カネに目がくらんでしまったのか―。

 バルセロナからパリSGに移籍したブラジル代表ネイマールに、クレ(バルサ・ファン)の怒りの声が収まらない。違約金は史上最高額となる2億2000万ユーロ(約283億8000万円)に及び、ネイマールの年俸は3000万ユーロ(約38億7000万円)とも言われている。これに出場給や成績のボーナスなどが加算されるのだから、バルセロナでの条件を大幅に上回ることは言うまでもない。

 ファンの怒りを買ったのは無理もない。昨秋、21年6月までの新契約にサインしたばかり。巨額の違約金も設定され、胸をなで下ろしたファンも多かったはずである。しかし、移籍報道が飛び出すとバルサ残留を危ぶむ声が広がった。ジョルディ・メストレ副会長がいくら「200%ない」と否定しようとも、パリSGのオーナーを務めるカタール・スポーツ・インベストメンツの豊富な資金力を考えれば「あり得ない移籍」は十分に考えられたからである。ネイマールが移籍を希望し、満額の違約金を用意された段階で、もはや食い止めることは難しかった。

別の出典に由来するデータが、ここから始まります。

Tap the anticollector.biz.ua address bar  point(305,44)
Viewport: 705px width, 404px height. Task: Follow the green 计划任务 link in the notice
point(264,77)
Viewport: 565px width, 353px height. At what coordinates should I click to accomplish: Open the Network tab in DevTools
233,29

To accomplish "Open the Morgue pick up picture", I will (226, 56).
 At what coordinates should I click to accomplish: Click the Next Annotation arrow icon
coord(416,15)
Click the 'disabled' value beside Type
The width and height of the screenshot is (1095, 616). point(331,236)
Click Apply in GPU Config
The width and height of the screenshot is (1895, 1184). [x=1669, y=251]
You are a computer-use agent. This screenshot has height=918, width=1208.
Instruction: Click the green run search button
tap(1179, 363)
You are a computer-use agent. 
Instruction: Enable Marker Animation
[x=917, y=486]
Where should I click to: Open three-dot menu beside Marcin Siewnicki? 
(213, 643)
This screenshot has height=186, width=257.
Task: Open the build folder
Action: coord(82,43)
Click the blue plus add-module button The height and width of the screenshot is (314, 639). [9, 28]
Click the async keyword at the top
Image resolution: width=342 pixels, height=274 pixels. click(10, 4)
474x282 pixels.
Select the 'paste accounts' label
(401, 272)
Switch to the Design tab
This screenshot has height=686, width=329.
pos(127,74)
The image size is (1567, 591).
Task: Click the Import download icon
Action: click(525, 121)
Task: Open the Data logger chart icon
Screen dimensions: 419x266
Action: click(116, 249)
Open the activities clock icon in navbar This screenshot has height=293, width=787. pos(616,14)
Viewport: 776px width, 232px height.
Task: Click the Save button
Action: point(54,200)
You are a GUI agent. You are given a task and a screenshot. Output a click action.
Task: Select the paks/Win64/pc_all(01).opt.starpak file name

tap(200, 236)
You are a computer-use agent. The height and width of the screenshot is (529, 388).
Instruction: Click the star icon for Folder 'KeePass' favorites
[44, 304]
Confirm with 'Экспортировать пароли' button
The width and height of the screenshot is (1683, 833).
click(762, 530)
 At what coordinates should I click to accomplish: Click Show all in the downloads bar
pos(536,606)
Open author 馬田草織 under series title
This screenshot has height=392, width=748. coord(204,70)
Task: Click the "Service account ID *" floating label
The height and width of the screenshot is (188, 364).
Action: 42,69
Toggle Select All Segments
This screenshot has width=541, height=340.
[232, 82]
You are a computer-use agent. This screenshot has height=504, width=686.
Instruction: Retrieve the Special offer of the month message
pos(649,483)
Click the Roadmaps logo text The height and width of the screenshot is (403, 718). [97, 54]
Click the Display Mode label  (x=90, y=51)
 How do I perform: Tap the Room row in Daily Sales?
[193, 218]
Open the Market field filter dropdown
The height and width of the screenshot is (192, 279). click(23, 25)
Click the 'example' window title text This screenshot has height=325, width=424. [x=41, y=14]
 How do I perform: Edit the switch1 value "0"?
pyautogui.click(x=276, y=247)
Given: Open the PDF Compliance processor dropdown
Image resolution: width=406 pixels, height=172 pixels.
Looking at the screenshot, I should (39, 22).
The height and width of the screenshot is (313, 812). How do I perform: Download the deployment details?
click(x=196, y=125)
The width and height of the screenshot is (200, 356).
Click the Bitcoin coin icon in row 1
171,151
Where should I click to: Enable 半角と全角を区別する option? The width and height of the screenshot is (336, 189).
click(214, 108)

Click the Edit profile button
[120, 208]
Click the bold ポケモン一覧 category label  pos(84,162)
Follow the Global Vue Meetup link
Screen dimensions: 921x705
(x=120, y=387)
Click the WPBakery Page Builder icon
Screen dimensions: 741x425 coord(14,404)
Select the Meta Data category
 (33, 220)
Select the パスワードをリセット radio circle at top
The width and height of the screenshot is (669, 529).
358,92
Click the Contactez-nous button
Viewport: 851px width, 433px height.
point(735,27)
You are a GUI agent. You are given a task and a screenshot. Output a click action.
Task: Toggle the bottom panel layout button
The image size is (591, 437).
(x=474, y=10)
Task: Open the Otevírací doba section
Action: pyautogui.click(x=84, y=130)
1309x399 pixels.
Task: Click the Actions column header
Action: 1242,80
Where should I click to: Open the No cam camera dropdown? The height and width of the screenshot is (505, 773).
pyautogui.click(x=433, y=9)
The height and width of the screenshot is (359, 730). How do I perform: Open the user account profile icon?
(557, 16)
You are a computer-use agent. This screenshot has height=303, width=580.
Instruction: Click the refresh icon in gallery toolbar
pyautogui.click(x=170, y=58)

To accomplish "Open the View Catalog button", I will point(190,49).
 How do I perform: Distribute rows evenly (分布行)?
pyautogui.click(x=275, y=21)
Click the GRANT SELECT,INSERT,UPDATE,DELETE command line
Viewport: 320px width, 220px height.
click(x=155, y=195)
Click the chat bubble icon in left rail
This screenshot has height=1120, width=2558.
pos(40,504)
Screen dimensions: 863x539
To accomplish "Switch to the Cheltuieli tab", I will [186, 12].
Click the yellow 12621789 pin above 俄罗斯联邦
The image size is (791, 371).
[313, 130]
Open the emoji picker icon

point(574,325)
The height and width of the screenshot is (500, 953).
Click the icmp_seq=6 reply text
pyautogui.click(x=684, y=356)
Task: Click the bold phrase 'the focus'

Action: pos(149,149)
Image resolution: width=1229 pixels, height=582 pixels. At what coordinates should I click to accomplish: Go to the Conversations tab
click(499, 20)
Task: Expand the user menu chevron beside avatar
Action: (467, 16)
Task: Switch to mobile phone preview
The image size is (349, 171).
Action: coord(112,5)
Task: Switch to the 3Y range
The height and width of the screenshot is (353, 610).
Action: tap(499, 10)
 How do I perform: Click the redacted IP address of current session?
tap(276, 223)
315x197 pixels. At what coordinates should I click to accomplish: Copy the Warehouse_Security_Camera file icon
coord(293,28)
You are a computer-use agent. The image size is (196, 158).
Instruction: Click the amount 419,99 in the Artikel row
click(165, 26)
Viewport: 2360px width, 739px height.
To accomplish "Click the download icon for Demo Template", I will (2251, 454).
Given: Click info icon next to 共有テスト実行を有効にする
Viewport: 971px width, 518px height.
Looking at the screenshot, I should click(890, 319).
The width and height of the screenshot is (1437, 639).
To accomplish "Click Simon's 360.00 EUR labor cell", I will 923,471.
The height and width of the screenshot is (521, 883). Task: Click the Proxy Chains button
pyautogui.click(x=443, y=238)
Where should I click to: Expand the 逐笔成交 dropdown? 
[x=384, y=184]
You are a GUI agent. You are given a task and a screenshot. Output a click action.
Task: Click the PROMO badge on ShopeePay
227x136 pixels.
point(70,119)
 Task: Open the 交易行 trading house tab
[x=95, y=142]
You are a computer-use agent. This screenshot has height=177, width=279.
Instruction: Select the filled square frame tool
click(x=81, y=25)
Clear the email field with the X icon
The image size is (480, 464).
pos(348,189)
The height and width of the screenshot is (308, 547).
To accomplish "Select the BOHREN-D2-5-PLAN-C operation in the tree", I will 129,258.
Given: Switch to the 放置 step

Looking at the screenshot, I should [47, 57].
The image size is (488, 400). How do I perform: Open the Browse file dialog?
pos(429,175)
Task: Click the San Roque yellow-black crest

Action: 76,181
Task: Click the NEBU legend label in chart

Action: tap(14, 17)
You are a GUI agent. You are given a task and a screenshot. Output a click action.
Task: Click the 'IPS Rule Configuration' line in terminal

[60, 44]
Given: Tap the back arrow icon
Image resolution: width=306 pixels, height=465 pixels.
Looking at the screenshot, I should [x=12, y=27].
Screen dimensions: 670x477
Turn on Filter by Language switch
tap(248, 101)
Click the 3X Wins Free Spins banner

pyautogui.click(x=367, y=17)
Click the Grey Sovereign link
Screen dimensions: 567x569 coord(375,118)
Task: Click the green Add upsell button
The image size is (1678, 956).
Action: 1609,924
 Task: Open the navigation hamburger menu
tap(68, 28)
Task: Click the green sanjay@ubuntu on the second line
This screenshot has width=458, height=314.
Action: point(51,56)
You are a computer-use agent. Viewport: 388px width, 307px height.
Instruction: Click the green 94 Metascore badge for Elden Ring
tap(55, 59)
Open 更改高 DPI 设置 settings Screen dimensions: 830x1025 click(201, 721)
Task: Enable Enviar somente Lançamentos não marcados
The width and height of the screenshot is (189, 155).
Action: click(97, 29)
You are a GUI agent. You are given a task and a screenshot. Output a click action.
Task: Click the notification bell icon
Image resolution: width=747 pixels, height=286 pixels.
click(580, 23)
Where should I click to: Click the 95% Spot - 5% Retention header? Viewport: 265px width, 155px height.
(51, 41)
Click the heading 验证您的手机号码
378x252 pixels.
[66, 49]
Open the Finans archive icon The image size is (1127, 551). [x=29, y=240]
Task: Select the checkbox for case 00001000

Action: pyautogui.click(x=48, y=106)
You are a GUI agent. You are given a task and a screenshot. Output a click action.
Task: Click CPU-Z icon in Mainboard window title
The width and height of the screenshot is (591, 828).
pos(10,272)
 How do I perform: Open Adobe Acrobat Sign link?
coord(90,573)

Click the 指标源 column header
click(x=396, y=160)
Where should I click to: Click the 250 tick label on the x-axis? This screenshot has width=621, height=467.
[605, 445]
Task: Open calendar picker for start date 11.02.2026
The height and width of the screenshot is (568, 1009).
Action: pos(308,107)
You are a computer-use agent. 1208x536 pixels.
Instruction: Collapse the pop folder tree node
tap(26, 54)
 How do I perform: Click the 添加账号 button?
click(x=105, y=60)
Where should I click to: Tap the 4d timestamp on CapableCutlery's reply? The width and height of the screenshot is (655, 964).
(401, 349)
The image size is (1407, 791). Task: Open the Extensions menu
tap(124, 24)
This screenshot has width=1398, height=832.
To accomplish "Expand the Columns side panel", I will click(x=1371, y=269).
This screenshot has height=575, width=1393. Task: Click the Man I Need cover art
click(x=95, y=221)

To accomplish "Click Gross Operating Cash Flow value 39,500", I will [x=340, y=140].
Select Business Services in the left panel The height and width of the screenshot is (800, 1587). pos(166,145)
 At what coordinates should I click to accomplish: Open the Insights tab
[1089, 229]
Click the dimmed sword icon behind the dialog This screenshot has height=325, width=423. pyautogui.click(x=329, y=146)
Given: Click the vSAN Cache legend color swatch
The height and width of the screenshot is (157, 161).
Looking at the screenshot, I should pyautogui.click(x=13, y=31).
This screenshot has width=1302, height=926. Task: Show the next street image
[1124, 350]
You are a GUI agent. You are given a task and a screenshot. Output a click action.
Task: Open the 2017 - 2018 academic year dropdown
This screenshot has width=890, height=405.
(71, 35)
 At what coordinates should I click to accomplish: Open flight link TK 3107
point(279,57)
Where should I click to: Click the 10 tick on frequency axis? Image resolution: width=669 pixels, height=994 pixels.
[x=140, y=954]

 ネイマールの“バルサ愛”はなぜ、冷めたのか。最大の理由は、見返りの愛に不満があったからではなかったか。やはりバルセロナでは「王」にはなれない。

 「王」はあくまでリオネル・メッシなのだ。ちなみに先月に契約延長したメッシの違約金設定はネイマールをはるかに上回り、新年俸も4000万ユーロ(約51億6000万円)だとか。ブラジルの10番として2番手に甘んじることは受け入れられない。そのプライドが背中を押したようにも感じた。カネを含めてすべてメッシを上回ってみせる―。今回の移籍は、そんな決意の叫びにも聞こえてくる。

 同僚からライバルへ。メッシにキバを向くネイマールの新章も、それはそれで悪くない。